**Work request:**
Leaving out the pictures, return word for word the stretch of entries below from the line holding "Click the highlighted" through the line holding "Task: Click the Close button".

**Supplied records:**
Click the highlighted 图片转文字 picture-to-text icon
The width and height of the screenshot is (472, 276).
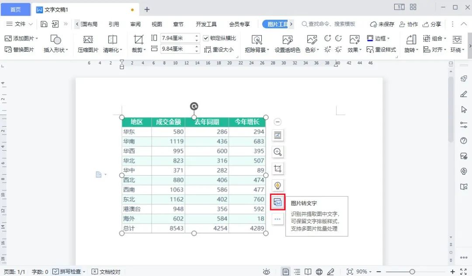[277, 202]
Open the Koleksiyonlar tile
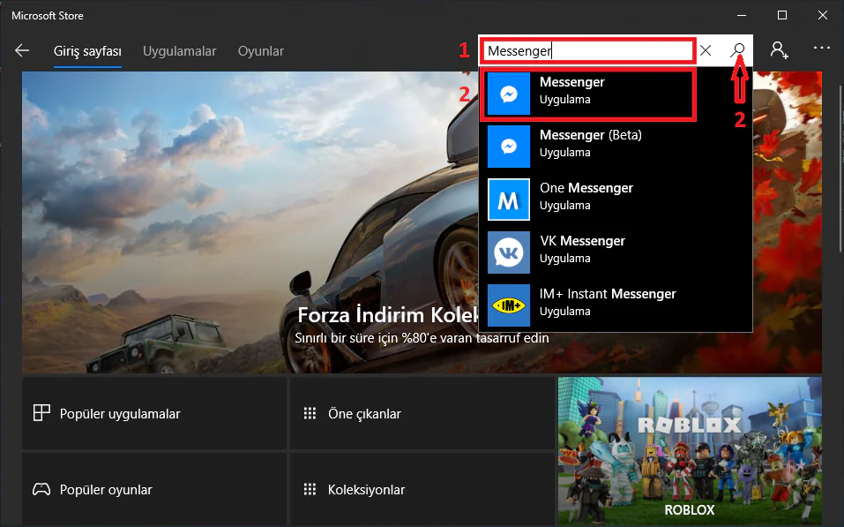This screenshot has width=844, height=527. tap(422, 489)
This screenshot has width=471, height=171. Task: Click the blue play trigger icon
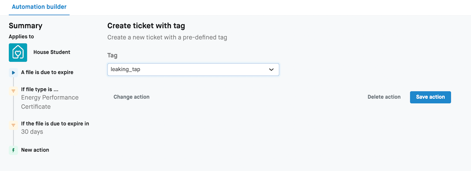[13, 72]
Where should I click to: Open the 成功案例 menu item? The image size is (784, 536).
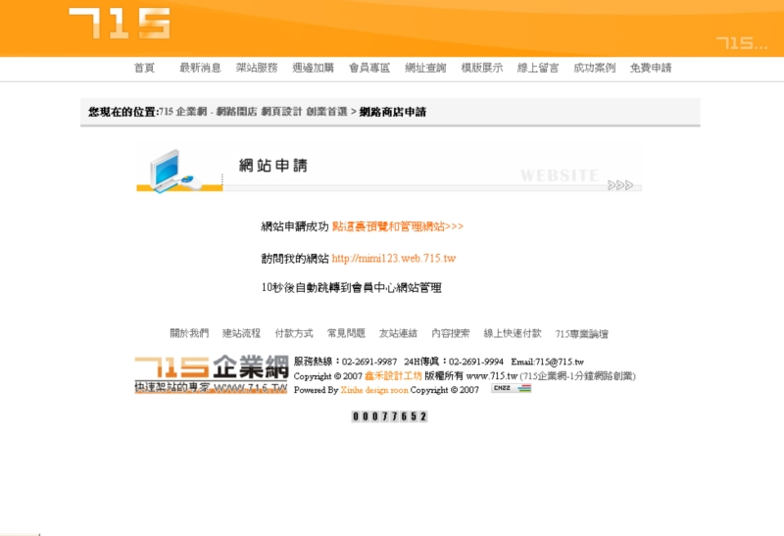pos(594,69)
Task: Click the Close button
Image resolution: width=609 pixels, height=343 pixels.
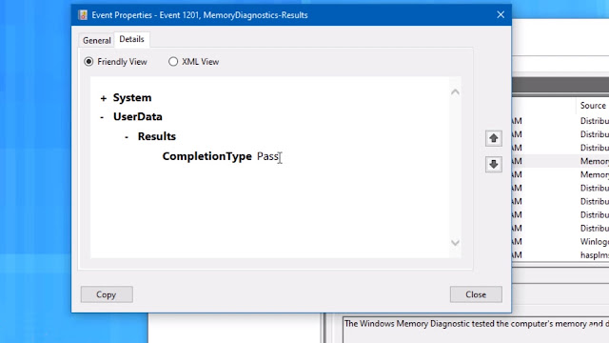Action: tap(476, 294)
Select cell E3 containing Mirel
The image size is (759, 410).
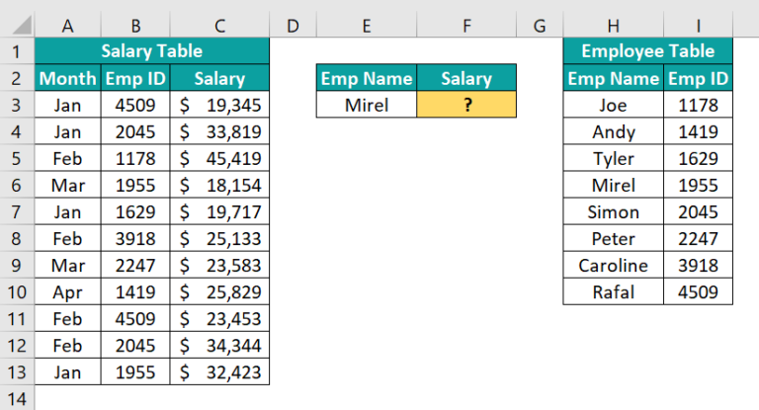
---
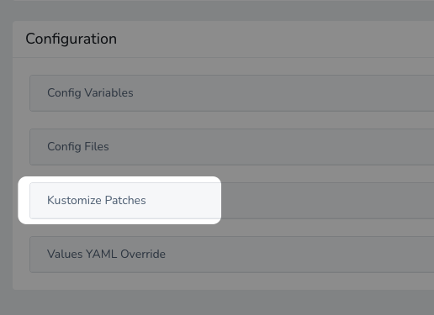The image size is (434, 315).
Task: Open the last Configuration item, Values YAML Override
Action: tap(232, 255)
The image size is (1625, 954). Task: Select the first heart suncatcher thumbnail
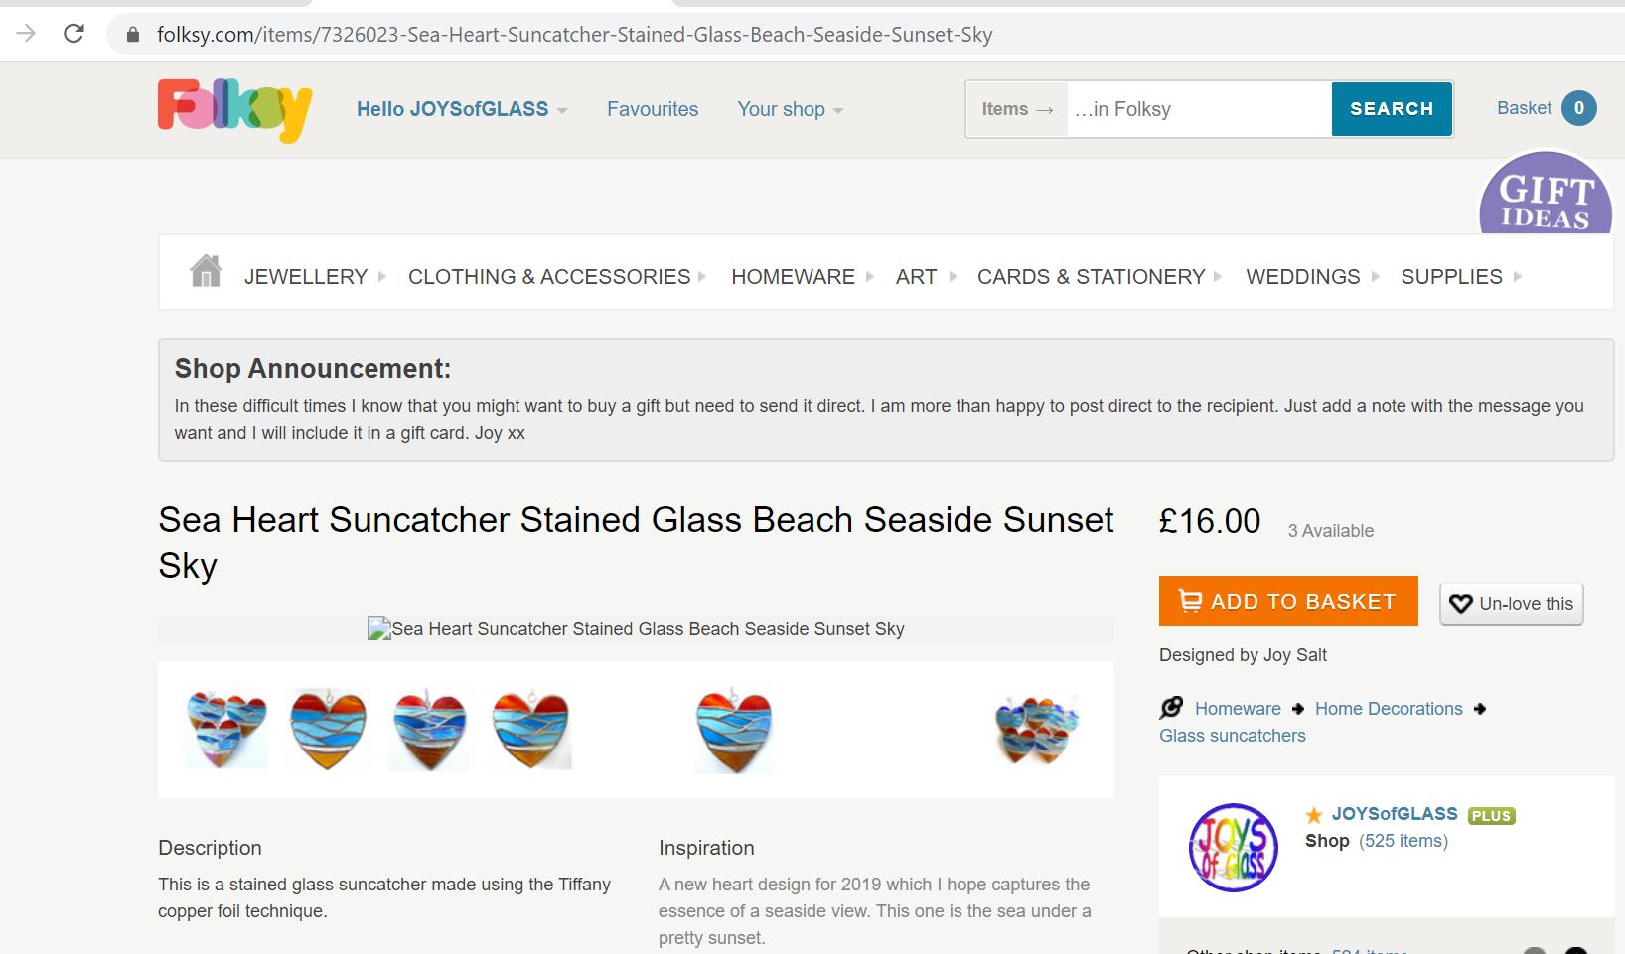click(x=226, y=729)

**Exercise result:**
Click the highlighted 图片转文字 picture-to-text icon
The width and height of the screenshot is (472, 276).
[277, 202]
Open the Koleksiyonlar tile
This screenshot has width=844, height=527. tap(422, 489)
This screenshot has width=471, height=171. Task: Click the blue play trigger icon
[13, 72]
Where should I click to: Open the 成功案例 menu item? The image size is (784, 536).
pos(594,69)
Task: Click the Close button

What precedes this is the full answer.